↓↓↓
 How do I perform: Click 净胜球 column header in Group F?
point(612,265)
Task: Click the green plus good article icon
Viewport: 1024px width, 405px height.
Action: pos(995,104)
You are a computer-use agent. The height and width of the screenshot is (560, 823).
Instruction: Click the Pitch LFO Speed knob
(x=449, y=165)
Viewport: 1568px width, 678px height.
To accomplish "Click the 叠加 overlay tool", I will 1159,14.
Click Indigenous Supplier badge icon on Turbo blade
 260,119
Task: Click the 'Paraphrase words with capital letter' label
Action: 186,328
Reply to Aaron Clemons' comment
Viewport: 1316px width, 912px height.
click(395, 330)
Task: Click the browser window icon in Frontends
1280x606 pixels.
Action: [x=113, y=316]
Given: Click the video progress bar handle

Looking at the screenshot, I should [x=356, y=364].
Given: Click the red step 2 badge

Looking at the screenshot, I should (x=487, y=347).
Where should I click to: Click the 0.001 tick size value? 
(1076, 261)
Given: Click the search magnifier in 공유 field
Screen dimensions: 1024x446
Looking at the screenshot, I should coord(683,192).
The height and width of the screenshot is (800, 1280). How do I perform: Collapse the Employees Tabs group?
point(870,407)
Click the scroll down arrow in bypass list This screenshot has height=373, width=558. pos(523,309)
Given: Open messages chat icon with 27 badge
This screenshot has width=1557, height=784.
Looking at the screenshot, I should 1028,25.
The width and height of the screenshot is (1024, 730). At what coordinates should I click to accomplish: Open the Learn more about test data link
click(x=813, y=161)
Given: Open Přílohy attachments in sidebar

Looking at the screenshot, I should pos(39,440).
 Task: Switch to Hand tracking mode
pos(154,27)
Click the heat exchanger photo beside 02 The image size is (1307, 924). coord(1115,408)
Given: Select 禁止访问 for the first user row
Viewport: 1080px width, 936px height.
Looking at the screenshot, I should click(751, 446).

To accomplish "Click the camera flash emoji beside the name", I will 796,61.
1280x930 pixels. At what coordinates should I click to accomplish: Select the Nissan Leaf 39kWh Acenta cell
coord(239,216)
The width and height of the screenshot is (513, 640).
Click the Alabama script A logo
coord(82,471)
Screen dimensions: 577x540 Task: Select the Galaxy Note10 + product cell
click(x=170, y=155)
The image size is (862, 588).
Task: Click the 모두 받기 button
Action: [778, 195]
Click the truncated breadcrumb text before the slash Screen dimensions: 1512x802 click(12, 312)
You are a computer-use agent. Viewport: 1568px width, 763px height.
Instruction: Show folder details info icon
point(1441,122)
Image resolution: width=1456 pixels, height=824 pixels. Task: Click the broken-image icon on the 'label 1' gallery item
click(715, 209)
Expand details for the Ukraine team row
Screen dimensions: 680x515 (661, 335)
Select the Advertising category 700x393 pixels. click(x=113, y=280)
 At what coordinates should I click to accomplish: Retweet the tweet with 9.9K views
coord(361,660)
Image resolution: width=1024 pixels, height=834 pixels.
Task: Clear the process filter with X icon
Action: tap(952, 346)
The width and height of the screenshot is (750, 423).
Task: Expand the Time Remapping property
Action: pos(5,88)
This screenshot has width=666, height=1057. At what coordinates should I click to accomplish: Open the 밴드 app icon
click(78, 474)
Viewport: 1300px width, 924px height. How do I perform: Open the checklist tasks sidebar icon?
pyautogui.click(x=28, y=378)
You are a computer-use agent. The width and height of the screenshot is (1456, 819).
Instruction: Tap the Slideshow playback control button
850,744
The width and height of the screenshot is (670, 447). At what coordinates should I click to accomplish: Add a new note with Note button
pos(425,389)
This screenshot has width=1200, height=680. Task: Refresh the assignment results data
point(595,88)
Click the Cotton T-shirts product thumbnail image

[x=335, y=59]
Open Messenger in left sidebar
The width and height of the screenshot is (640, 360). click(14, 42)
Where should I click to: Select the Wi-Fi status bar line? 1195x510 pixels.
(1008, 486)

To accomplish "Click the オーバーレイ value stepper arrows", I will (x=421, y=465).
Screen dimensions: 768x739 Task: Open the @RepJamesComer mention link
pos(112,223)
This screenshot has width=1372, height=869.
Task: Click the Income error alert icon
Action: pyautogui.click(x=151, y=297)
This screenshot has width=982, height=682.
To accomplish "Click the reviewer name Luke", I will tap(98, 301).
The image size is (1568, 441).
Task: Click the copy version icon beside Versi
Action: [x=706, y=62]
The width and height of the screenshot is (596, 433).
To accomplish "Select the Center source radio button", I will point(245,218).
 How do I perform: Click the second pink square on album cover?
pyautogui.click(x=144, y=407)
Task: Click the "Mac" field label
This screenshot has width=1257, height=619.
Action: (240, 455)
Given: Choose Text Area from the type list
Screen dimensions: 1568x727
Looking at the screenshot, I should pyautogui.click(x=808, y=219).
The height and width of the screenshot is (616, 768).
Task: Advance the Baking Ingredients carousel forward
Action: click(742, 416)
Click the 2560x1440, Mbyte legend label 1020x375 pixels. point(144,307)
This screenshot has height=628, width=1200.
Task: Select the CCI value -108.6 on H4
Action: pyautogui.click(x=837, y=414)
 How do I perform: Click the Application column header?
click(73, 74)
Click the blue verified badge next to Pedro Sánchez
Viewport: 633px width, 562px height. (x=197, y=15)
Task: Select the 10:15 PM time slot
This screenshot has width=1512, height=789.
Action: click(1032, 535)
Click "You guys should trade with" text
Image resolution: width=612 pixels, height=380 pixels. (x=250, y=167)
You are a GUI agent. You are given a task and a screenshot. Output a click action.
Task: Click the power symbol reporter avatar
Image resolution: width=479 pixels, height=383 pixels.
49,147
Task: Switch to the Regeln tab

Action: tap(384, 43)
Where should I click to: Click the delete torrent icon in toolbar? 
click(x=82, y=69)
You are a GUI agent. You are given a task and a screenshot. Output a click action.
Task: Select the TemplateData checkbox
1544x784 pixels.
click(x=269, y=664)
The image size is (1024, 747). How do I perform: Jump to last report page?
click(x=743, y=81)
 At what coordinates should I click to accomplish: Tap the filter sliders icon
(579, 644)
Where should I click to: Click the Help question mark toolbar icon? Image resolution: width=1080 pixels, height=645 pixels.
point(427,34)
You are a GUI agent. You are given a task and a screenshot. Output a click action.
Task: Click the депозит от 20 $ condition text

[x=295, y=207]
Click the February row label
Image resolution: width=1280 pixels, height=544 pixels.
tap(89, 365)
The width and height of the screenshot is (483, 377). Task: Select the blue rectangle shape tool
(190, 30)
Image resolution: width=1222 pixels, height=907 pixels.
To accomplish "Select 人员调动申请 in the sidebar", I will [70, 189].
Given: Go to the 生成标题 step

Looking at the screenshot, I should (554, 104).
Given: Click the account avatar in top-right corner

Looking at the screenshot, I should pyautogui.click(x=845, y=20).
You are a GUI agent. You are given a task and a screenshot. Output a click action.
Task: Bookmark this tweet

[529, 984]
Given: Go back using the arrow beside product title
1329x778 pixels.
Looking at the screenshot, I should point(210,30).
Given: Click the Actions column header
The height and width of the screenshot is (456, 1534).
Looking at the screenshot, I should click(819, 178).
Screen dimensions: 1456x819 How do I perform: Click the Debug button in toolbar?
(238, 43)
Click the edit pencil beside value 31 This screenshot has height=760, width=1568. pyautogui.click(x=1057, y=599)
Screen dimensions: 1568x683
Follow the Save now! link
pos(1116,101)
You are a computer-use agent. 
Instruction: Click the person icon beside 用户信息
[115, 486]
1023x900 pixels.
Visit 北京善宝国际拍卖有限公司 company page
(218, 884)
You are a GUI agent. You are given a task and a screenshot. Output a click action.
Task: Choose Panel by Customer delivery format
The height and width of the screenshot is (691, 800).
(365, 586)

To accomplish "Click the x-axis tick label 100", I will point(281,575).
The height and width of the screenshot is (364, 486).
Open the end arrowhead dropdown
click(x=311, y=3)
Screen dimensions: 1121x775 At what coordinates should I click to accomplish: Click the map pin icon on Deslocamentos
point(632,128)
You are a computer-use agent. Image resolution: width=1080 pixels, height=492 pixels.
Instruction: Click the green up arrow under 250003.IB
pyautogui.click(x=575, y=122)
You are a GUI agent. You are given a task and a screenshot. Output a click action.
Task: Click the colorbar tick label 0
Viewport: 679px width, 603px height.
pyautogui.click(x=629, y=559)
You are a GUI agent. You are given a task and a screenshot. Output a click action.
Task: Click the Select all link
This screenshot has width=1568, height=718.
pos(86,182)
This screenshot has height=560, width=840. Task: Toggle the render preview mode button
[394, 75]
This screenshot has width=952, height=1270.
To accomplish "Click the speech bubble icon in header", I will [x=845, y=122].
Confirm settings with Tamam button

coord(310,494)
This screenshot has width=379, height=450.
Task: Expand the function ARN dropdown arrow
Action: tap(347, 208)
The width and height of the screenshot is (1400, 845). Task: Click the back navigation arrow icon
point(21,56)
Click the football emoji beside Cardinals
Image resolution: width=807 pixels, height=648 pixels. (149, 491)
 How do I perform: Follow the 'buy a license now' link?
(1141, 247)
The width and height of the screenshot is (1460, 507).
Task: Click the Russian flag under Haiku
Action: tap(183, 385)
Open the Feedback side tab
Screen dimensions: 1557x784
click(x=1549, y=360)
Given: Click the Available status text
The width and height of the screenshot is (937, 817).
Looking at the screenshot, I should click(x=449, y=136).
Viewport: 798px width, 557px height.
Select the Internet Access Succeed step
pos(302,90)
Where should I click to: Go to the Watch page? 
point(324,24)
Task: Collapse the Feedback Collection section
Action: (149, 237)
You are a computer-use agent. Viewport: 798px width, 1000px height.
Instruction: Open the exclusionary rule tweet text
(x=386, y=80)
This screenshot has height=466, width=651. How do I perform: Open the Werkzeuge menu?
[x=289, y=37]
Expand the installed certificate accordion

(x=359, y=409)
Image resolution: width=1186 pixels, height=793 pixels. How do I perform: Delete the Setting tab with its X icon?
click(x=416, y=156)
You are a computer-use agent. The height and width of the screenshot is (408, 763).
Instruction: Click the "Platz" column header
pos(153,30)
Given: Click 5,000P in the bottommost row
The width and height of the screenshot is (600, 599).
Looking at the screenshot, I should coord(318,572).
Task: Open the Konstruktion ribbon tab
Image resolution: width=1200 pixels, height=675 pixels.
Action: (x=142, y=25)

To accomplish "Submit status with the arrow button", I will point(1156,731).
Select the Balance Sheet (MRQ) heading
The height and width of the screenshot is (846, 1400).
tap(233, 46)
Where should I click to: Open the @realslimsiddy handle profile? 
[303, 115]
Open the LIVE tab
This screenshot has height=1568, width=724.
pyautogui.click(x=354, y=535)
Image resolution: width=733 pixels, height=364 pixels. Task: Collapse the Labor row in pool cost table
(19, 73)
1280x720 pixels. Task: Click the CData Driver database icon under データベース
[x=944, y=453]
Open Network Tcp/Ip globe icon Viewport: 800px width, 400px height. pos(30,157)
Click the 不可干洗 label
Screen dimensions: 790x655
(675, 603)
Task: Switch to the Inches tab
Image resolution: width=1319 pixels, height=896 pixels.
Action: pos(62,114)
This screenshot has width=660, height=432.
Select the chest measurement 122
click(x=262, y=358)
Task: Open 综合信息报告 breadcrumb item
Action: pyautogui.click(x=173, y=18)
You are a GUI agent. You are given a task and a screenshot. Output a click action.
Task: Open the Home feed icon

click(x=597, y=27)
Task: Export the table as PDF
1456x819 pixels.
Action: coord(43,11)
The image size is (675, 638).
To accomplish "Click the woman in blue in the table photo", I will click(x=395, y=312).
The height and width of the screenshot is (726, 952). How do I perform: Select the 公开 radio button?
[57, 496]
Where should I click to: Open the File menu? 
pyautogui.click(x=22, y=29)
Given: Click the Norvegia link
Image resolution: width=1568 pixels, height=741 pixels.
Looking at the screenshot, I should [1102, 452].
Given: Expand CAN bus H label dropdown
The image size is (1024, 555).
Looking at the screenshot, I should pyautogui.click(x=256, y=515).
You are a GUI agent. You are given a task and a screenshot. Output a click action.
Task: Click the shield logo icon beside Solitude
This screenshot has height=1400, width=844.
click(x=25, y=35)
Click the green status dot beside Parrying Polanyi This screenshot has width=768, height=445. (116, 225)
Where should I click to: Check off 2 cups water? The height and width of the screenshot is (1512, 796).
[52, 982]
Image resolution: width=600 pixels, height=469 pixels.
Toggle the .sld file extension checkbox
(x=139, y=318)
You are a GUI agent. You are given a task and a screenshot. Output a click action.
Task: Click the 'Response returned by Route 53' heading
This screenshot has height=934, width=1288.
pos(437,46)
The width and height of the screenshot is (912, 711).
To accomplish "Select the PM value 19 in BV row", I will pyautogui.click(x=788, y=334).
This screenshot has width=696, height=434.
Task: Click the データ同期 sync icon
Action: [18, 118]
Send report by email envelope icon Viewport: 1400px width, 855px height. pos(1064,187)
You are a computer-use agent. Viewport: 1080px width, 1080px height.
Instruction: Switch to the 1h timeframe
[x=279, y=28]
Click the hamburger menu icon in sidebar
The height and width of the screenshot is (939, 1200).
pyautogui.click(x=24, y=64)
↑↑↑
§ Your assignment: Set down exactly the lines from the opening line of the material through the line in which "Given: Select 禁止访问 for the first user row" occurs, both included, and no other lines.

§ Solved problem:
 How do I perform: Click 净胜球 column header in Group F?
point(612,265)
Task: Click the green plus good article icon
Viewport: 1024px width, 405px height.
Action: pos(995,104)
You are a computer-use agent. The height and width of the screenshot is (560, 823).
Instruction: Click the Pitch LFO Speed knob
(x=449, y=165)
Viewport: 1568px width, 678px height.
To accomplish "Click the 叠加 overlay tool", I will 1159,14.
Click Indigenous Supplier badge icon on Turbo blade
 260,119
Task: Click the 'Paraphrase words with capital letter' label
Action: 186,328
Reply to Aaron Clemons' comment
Viewport: 1316px width, 912px height.
click(395, 330)
Task: Click the browser window icon in Frontends
1280x606 pixels.
Action: [x=113, y=316]
Given: Click the video progress bar handle

Looking at the screenshot, I should [x=356, y=364].
Given: Click the red step 2 badge

Looking at the screenshot, I should (x=487, y=347).
Where should I click to: Click the 0.001 tick size value? 
(1076, 261)
Given: Click the search magnifier in 공유 field
Screen dimensions: 1024x446
Looking at the screenshot, I should coord(683,192).
The height and width of the screenshot is (800, 1280). How do I perform: Collapse the Employees Tabs group?
point(870,407)
Click the scroll down arrow in bypass list This screenshot has height=373, width=558. pos(523,309)
Given: Open messages chat icon with 27 badge
This screenshot has width=1557, height=784.
Looking at the screenshot, I should 1028,25.
The width and height of the screenshot is (1024, 730). At what coordinates should I click to accomplish: Open the Learn more about test data link
click(x=813, y=161)
Given: Open Přílohy attachments in sidebar

Looking at the screenshot, I should pos(39,440).
 Task: Switch to Hand tracking mode
pos(154,27)
Click the heat exchanger photo beside 02 The image size is (1307, 924). coord(1115,408)
Given: Select 禁止访问 for the first user row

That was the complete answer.